S is also really busy at work. I cannot tell you how different his attitude is about work now. He is so happy and motivated at this new company. It is really a blessing to see him have pride in what he does now. There is almost no day that he doesn't come home with stories of how well things are going at work. The downside to this, is that he really hates our house now. Before, he felt depressed generally, but now with a good family, good job, good car, and his weight much closer to where he likes it, he can really see how this neighborhood is holding us back. He has dreams of moving us out of here in 10 years. . . I would love to leave, I just don't know how we could possibly make that happen.

job: My job is continuing to kick my ass and be the best choice I could have made. I am constantly figuring out how to do and how NOT to do lessons and labs. I am feeling out my new rythym and trying to figure out how to incorperate all of this new technology. I hope that each year I do this grade gets better and better.

baby: Anya continues to be amazing. Even when she is waking me up too early, or can't communicate what is irritating her, I think she is the best thing ever. I am unable to imagine life without her. I still have dreams about loosing her, but it is getting better. I can't believe she is 8 months old. She is eating a lot lately, and even though she is still pretty skinny, she is so much bigger. She loves banana, beans, yams, and applesauce, carrots, peaches, tolerates squash and pears, and doesn't really care for peas. She is a pretty neat eater, if you can keep her hands out of the equation. She continues to be a performer in public and keep most of her drama for home. This has its benefits, but at times it is irritating she can keep it together for daycare and then save her irritation for mom. She has said, what we believe to be her first word, which was da-da. She seems to be focusing it directly at S, and it is the sweetest thing ever. She sits up fairly well, and rolls very well. Crawling seems a little way off- which I think is a good thing. Her eyes are a dark amber brown, her hair is my boring brown, and her skin color seems to have darkened a bit, but she is not as dark as when she came out. I would really love if she got S's hair- but I suppose I will love her either way . . . I cleaned out all of the unsorted laundry from her crib today, and I think we are going to try to move her into her crib tonight. After spending some quality time with her over MEA, I may be ready to try for this separation. Maybe.

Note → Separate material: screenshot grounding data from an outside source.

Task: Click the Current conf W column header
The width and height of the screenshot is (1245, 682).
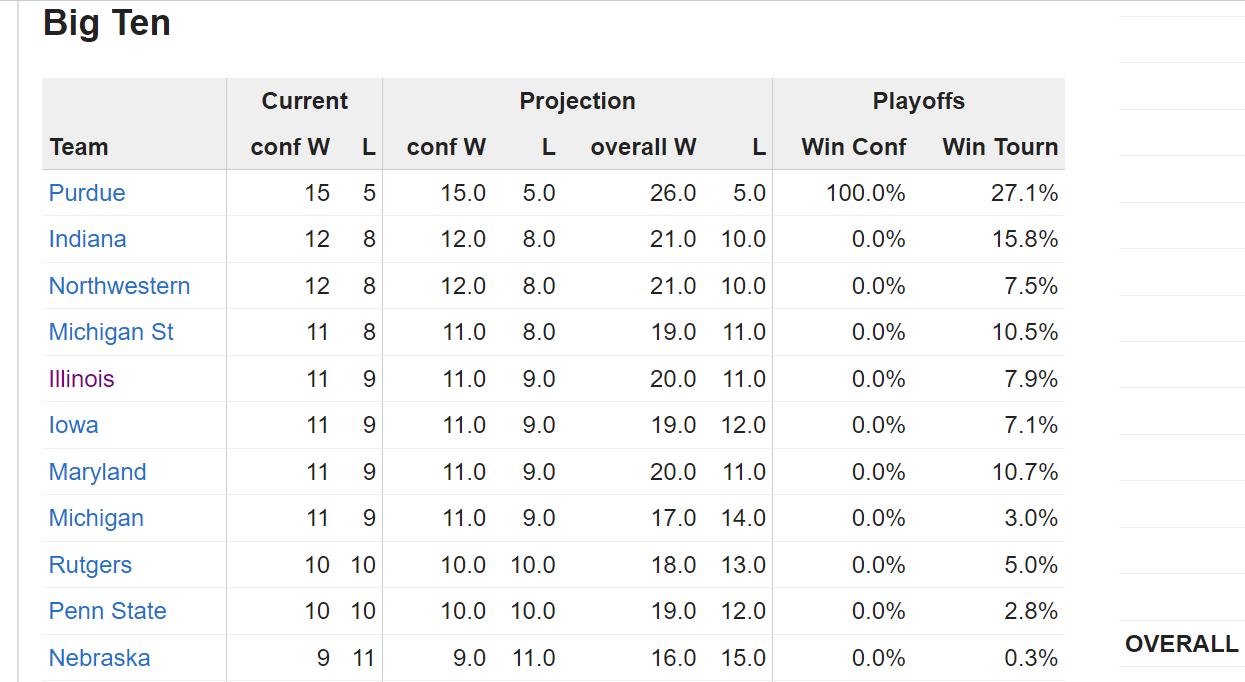Action: point(290,147)
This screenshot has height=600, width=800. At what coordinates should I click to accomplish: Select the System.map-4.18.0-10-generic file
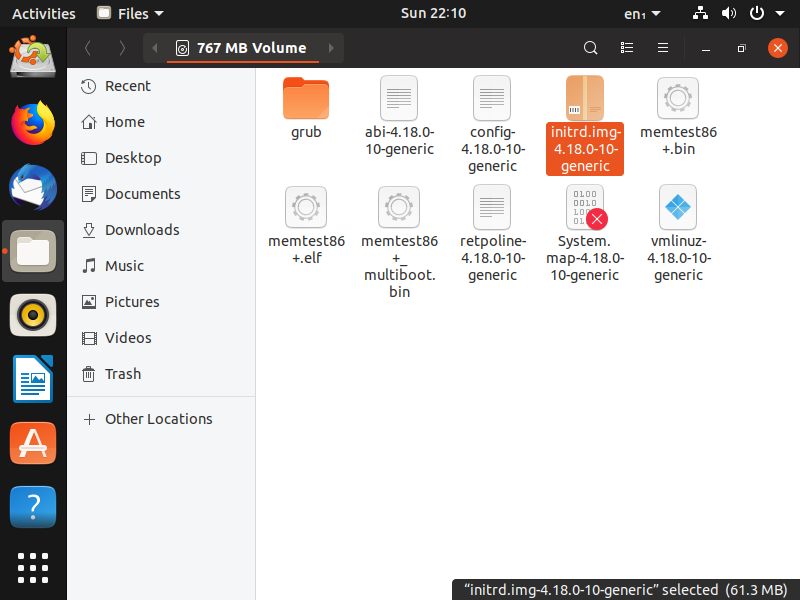[584, 208]
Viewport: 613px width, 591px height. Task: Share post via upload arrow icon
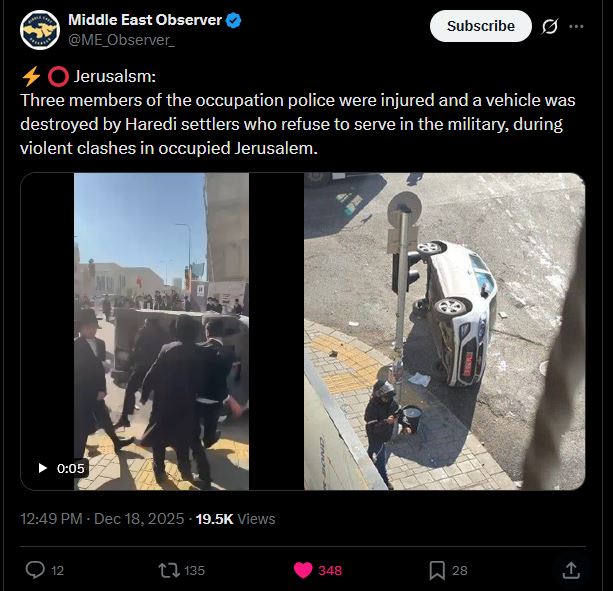(571, 570)
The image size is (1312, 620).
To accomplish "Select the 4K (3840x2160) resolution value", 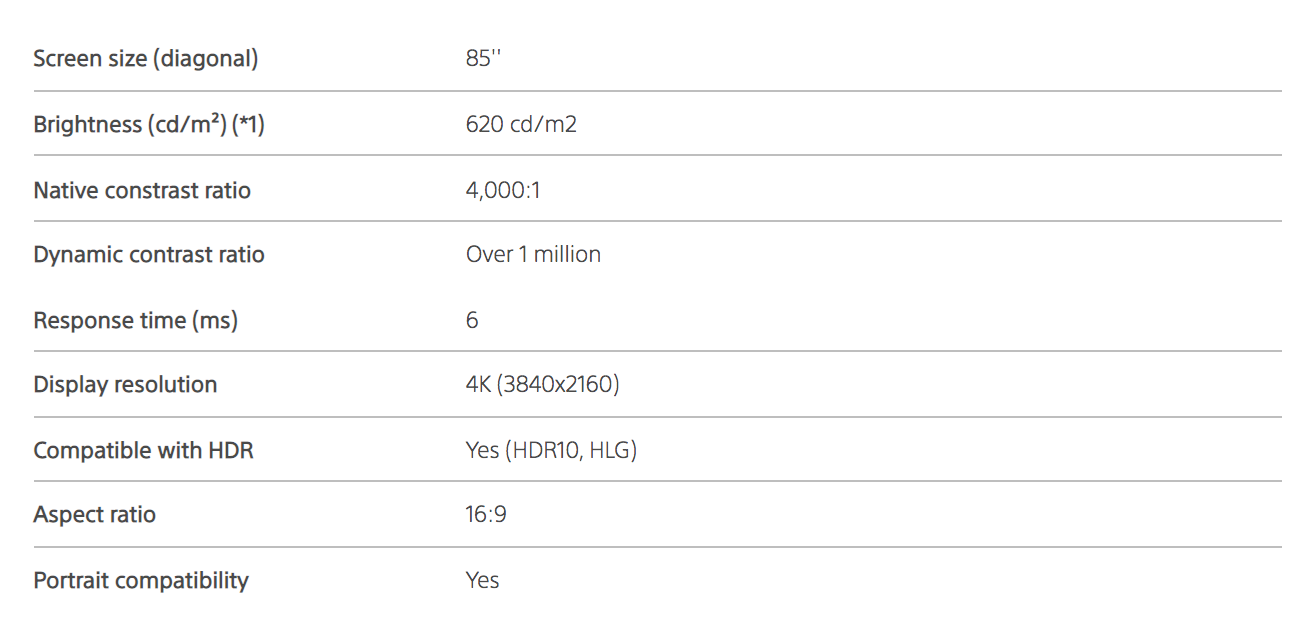I will click(x=542, y=385).
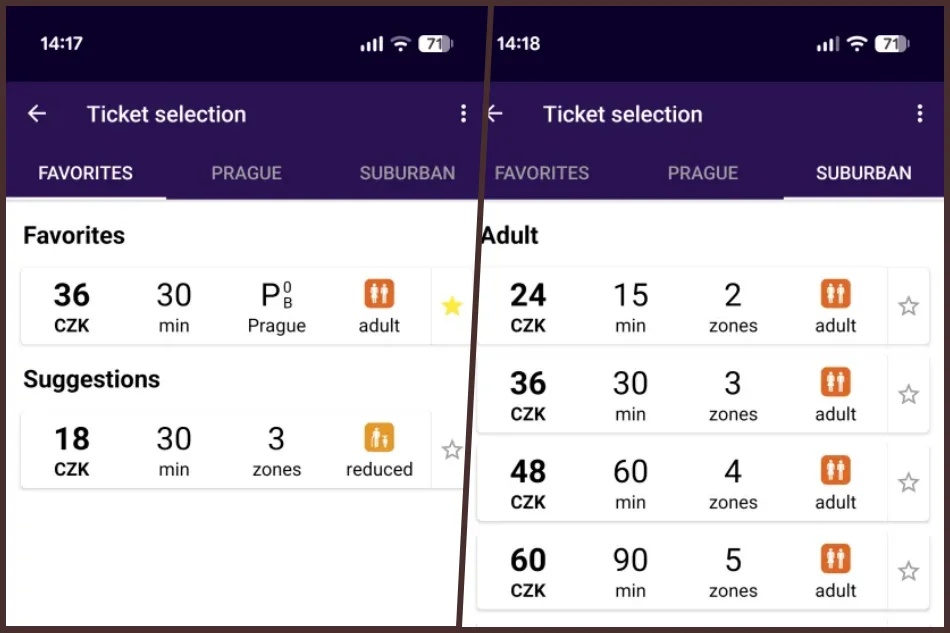The width and height of the screenshot is (950, 633).
Task: Choose the 18 CZK suggested reduced ticket
Action: 225,450
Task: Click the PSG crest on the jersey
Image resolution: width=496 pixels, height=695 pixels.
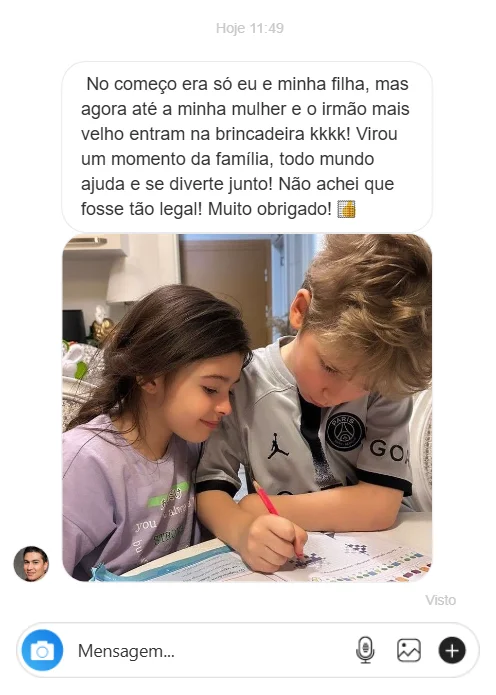Action: click(345, 431)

family: Today was S's sorta birthday celebration with his family and I just have to say- GOOD GOD- what is wrong with Nalin? He is so out of control, and now that he is 3, it is not cute in any way shape or form. He threw such a huge tantrum today, that I had to take Anya out of the house because it was upsetting her so much. I know it is not my place to say anything, but it is so annoying to spend all of our time together having to watch him to make sure he doesn't hurt Anya. He is actively looking for negative attention all the time, and it is exhausting to keep my comments to myself. I am not looking forward to Thanksgiving or Christmas!

me: I am having a really hard time liking my body. I have lost a lot of my weight, and in all actuality, I am probably a little under where I was when I first got pregnant, however, all of the fat is not in the same spot it used to be. I now have a belly, which is new to me and very irritating. It changes how all of my clothes fit and how I feel in them. I used to feel pretty confident, but now I feel pretty mediocre and pretty frumpy. I am trying to be patient, as I cannot fathom fitting one more thing into my day, but I am not happy. It changes what I wear around the house, and I really feel the change in letting S see me naked. Big butt, big hips, I never used to care, but this belly- its got me stressing.

Lets hope that it isn't this long before I find the time to write again. Life is really really full, but really really good too.